Radiology Report Structure
The radiology report is where the results of your medical imaging test are provided. The radiology doctor will describe the findings and provide a diagnosis. Your doctor will use this information to guide further testing or treatment.
What are the components of a radiology report?
The radiology report will often have your unique identifying information like your name, medical record number, your date of birth, etc.
The name of the procedure will be listed. For example, this can be a chest X-ray, CT scan or MRI.
Any prior relevant exams you have that are used for comparison to the current exam will be listed.
Often radiologists will describe how the exam was done and whether any contrast was given. This can be number of views for an X-ray to detailed description of MRI sequences and body parts covered. A statement about contrast administration will often be made.
This describes why the exam was done. This can be for a symptom like chest pain, nausea, pain. A finding on a doctor’s exam or prior imaging test.
Body of the report
The radiologist will often have a section called the body or findings where he will describe everything he sees on your exam. This may include statements about normal structures and organs. This will also include descriptions or any abnormalities. Here the radiologist is describing in detail exactly what he is seeing.
This provides someone who has not seen the images an idea of what exactly is seen on the images. This section can be short if everything looks normal to very long if there are complex findings or prior exams to compare to.
The next section will be the conclusion or the impression. This is where the radiologist will provide his interpretation of your exam. He will try to make a diagnosis or provide a set of possibilities. If you’re being treated for a condition or have prior exams, then he may state whether anything has changed.

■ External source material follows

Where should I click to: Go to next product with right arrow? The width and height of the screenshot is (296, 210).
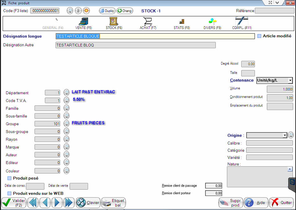[x=57, y=203]
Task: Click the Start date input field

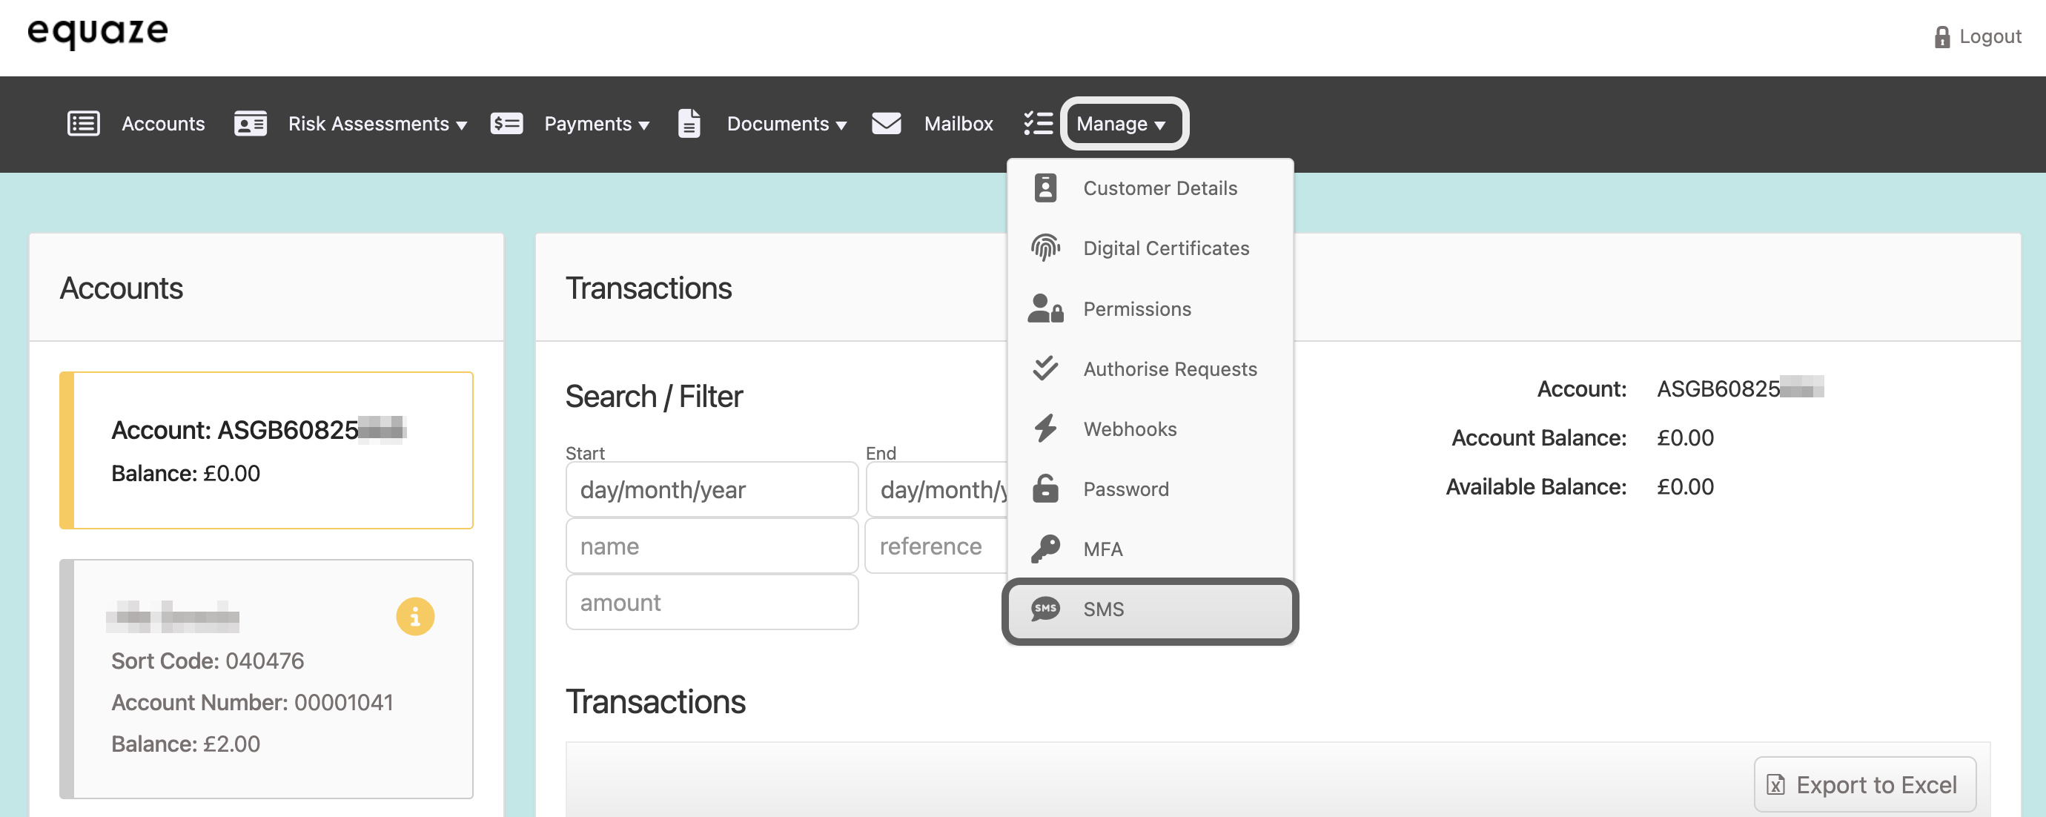Action: coord(711,490)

Recommendations and Follow up
In some cases, the radiologist may provide recommendations for further testing. This can occur when something on the imaging test is not clear or can further be clarified with another imaging test. In some cases this may involve a recommendation for biopsy or a consultation with another specialist.
A follow up study in a certain time period may be another recommendation made by the radiologist. This is done for abnormalities which don’t necessarily need to be acted on right now, but may turn out to be something in the future. If something is truly important, it will most likely grow or change in someway.
What is a structured report?
A report organized into sections with headings, subheadings and bullet points instead of free flowing text. For an abdominal CT this may include headings for each of the organs and bowel followed by a statement of normal or description of abnormalities.
Radiology report structure: summary
A radiology report will often be divided into sections as outlined above. The findings will provide a description and overview of all the normal and abnormal findings. The impression will be focused on the interpretation of the exam. This will often provide a conclusion or diagnosis with recommendations for further testing and follow up.